The Hoka Mafate Speed 4 has 5-millimeter lugs, so they’re pretty deep. For Hoka and trail shoes in general, this is a nice depth of tread for even muddy conditions.

Another feature, which was also on the Hoka Speedgoat 5, is tiny little bumps all over on the tread pattern. These add extra surface area, extra grip when these things are biting down, so it’s not just the lug — it’s the lug plus all these little spikes. It’s supposed to add some additional performance.

Obviously, that’s something really hard to judge, but I do think that in general, it’s a well-gripping shoe that does awesome in a lot of different terrain. I’ve worn it in muddy, rocky, dry, and wet conditions, and this shoe does a nice job of grip overall. It feels more on the aggressive side of grip than moderate. So in general, it’s nice for getting into some nasty stuff.

From a lug pattern standpoint, if you’ve ever worn a Mafate or seen one in the past, the under package on the Hoka Mafate Speed 4 looks pretty similar. There are lots of lugs, fairly deep, with forward-facing lugs in the front for going uphill. There are deep lugs toward the back, a chevron pattern across the board, and reverse lugs in the back for downhill and for braking.

Hoka Mafate Speed 4 - outsole

The outsole of the Hoka Mafate Speed 4.

Hoka Mafate Speed 4 Midsole

There is no rock plate in the Hoka Mafate Speed 4, as is typical for Hoka, with the exception of the Hoka Tecton X, which has a carbon plate, which is sort of a rock plate. Watch our Hoka Tecton X review to learn more about that shoe.

The midsole foam is dual-density, which I’ll talk about in a second. But in step with most Hoka, they’re not using a rock plate because of the foam stack that’s in here — while not a big stack like, say, the Speedgoat — there’s plenty of foam. When something hits it, it sort of conforms to the shape versus deflecting, if you will, like a rock plate might do. I’ve worn this in lots of different terrain and never really noticed foot fatigue from sharp objects, from rocks or anything like that being a problem.

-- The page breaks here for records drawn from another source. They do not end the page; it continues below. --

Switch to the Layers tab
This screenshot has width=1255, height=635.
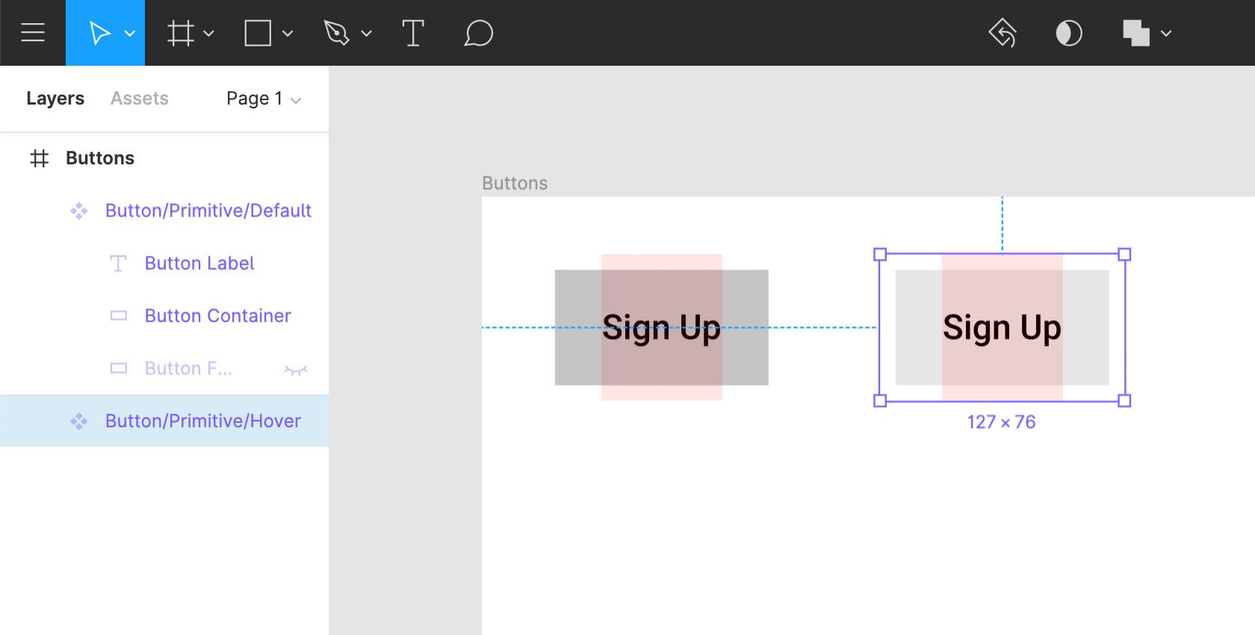(x=55, y=99)

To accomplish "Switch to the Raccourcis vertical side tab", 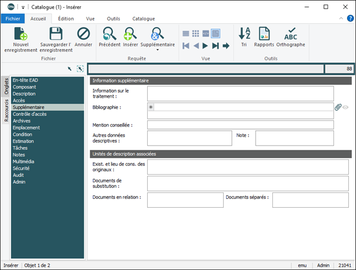I will [6, 110].
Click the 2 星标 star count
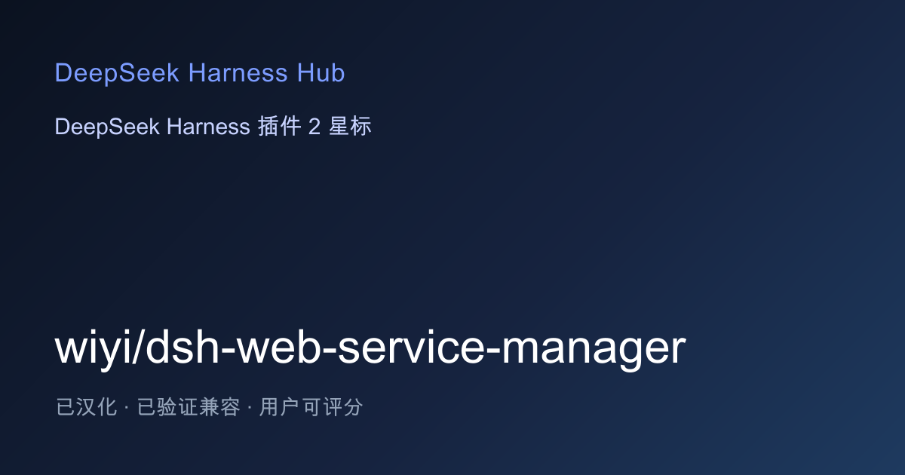This screenshot has width=905, height=475. point(340,127)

The midsole that this shoe uses is ProFly+ foam. There are two types of foam in the midsole. The bottom layer is a little bit stiffer, and you can feel that by poking your hand into it. The top layer is a little bit softer. So the softer part of the shoe sits right underneath your foot, and then the firmer part is on the ground — adding to its responsiveness.

This ProFly+ lands on the responsive side of a Hoka shoe — more toward the springy side. If I was to describe this shoe, it is a softer-feeling shoe, but it’s not like a lazy, recovery day, kind of soft. It’s soft but bouncing — gives you something else.

Overall, I would say a very nice responsive type of shoe. This ProFly+ foam is in some of the more advanced Hoka shoes. This is, I believe, in the Zinal, or at least a version of the ProFly foam is in the Zinal. It’s in some of their carbon shoes, like the Hoka Carbon X. So, this is a foam compound that definitely falls on the performance side of Hoka’s line. Again, it has the softer foam right underneath your foot, and then a little bit more rubberized feeling at the bottom for durability and springiness.

When you look at something like this compared to the original Hoka Mafate Speed, you see how much this shoe has been refined over time. There was a lot of big foam chunkiness in the older shoe. The tread pattern looks fairly similar, but it was a chunkier shoe, and about a half to a full ounce heavier.

Hoka Mafate Speed 4 - medial view

A medial view of the Hoka Mafate Speed 4.

Hoka Mafate Speed 4 Upper

The Hoka Mafate Speed 4 has lots of overlays. It has a pull tab on the back. Love it or hate it, it’s there, but you can see a much more refined take than in previous versions of this shoe.

The shoe has an engineered mesh, or jacquard mesh, upper. Same thing again as we saw on the Speedgoat 5, but I would argue, though, that the Mafate Speed 4 does a much better job of locking in your foot. There is a lot more room if you need it to lock down. Whereas the Speedgoat 5 was a little baggier, this upper has mesh all over. But you do have some overlays playing some parts here.

There is a little bit around the heel, to add some structure, and then some around the laces that work their way down the middle of the shoe. This provides a good lockdown. If you think about a responsive shoe that you’re wearing on a trail, you want that lockdown, and this does a really great job of locking your foot down.

Your foot sort of sits down inside the shoe. So in terms of cornering, descents, and moving around on technical terrain, the shoe sort of sets you down inside of it a little bit. You’re recessed in it. It adds to that feel of secureness, while also having an upper that, while lightweight, keeps everything locked in.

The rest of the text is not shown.